API reference
Base URL: http://127.0.0.1:27124 (default)
Endpoints
Public endpoints (no authentication required)
Health check
GET /api/v1/health
Returns server status, CLI availability, and configuration.
Response example:
{
"ok": true,
"command": "health",
"exitCode": 0,
"stdout": "{\"status\":\"ok\",\"cli\":{\"available\":true,\"version\":\"1.12.2\",\"binaryPath\":\"/usr/local/bin/obsidian\"},\"server\":{\"port\":27124,\"bindAddress\":\"127.0.0.1\",\"restEnabled\":true,\"mcpEnabled\":true}}",
"stderr": "",
"duration": 0
}
List commands
GET /api/v1/commands
Returns all available CLI commands with metadata.
Response example:
{
"ok": true,
"command": "commands",
"exitCode": 0,
"stdout": "[{\"command\":\"help\",\"httpMethod\":\"GET\",\"category\":\"general\",\"dangerous\":false,\"description\":\"Display available commands\"}]",
"stderr": "",
"duration": 0
}
Protected endpoints (API key required)
Execute CLI command
GET|POST|DELETE /api/v1/cli/{command}
Authorization: Bearer <api-key>
Executes an Obsidian CLI command and returns the result.
- GET — Read-only commands (list, read, search)
- POST — Write/action commands (create, append, open)
- DELETE — Removal commands (delete, uninstall, remove)

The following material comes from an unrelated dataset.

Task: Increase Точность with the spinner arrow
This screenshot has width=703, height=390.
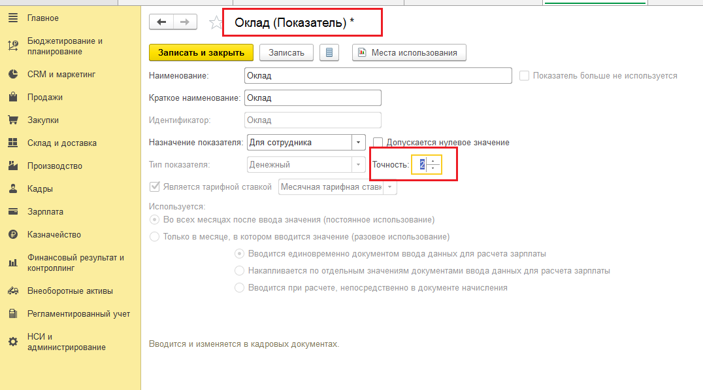Action: pyautogui.click(x=433, y=162)
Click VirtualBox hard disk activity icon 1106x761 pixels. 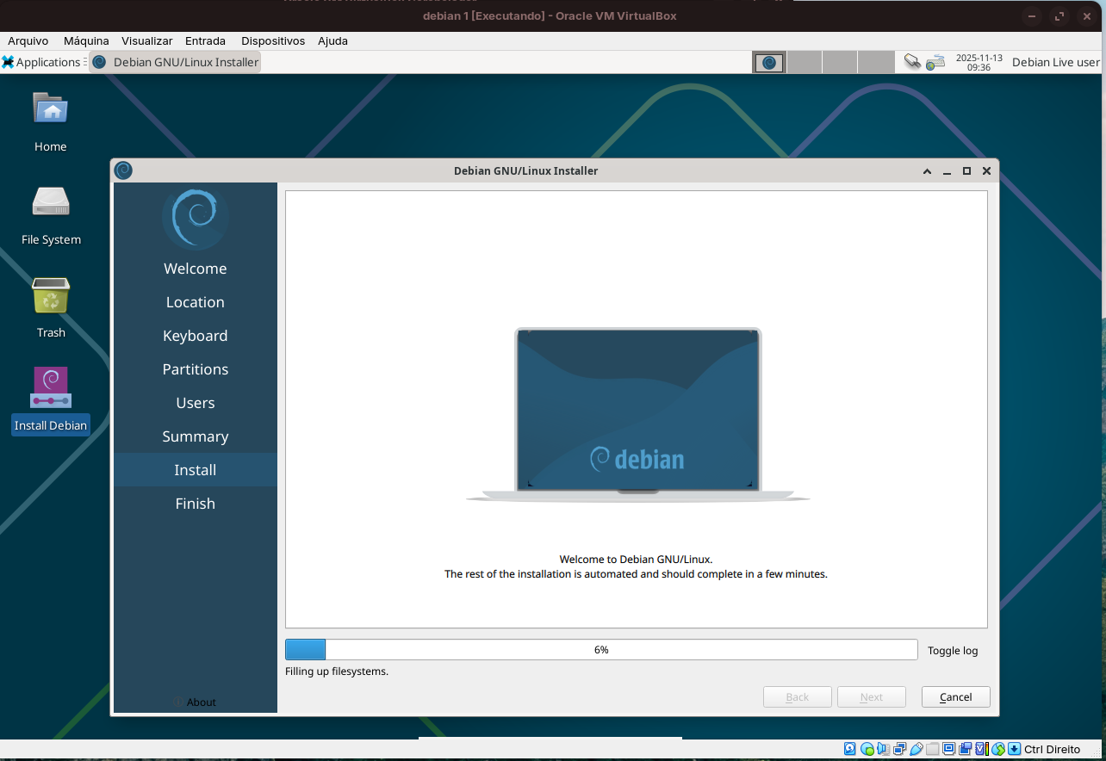(x=850, y=749)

- POST is always accepted as a fallback for any command
GET request format
Parameters are passed as query strings:
GET /api/v1/cli/search?query=hello&vault=MyVault&flags=total,verbose
| Parameter | Description |
|---|---|
vault | Target vault name |
flags | Comma-separated boolean flags |
| Any other key | Passed as a named parameter to the CLI command |
POST/DELETE request format
Parameters are passed as JSON body:
{
"vault": "MyVault",
"params": {
"query": "hello",
"name": "test"
},
"flags": ["total", "verbose"]
}
| Field | Type | Description |
|---|---|---|
vault | string | Target vault name (optional) |
params | object | Key-value parameters (optional) |
flags | string[] | Boolean flags (optional) |
Response format
Success (exitCode is 0):
{
"ok": true,
"command": "files",
"exitCode": 0,
"stdout": "file1.md\nfile2.md",
"stderr": "",
"duration": 42
}
CLI error (exitCode is non-zero):
{
"ok": false,
"error": "CLI command failed",
"command": "read",
"exitCode": 1,
"stdout": "",
"stderr": "File not found: missing.md",
"duration": 15
}
Server error:
{
"ok": false,
"error": "Command is blocked: eval"
}
MCP endpoint
POST /mcp
Authorization: Bearer <api-key>
Content-Type: application/json
StreamableHTTP transport for the Model Context Protocol. Exposes 2 tools (search and execute) using the Code Mode pattern for progressive command discovery. See MCP integration for setup details.
URL mapping
CLI colons become slashes in URLs:
| CLI command | REST URL |
|---|---|
files | /api/v1/cli/files |
property:set | /api/v1/cli/property/set |
daily:append | /api/v1/cli/daily/append |
plugin:install | /api/v1/cli/plugin/install |
sync:status | /api/v1/cli/sync/status |
HTTP status codes
| Code | Meaning | When |
|---|---|---|
| 200 | Success | Command executed successfully |
| 400 | Bad request | Malformed JSON body or invalid parameters |
| 401 | Unauthorized | Missing or invalid API key |
| 403 | Forbidden | Command is blocked or dangerous without opt-in |
| 404 | Not found | Unknown command or disabled interface |
| 405 | Method not allowed | Wrong HTTP method for the command |
| 422 | Unprocessable entity | CLI returned non-zero exit code |
| 500 | Internal server error | Unexpected server failure |
| 503 | Service unavailable | Obsidian CLI binary not found |
CORS
Cross-origin requests are disabled by default. Enable CORS in plugin settings if you need to call the API from a browser.
When enabled, the server responds to OPTIONS preflight requests and adds appropriate Access-Control-Allow-* headers.
Rate limiting
There is no built-in rate limiting. The server processes requests sequentially via CLI execution. Each request spawns a CLI process, so very rapid requests may queue up. The request timeout setting (default: 30 seconds) prevents requests from hanging indefinitely.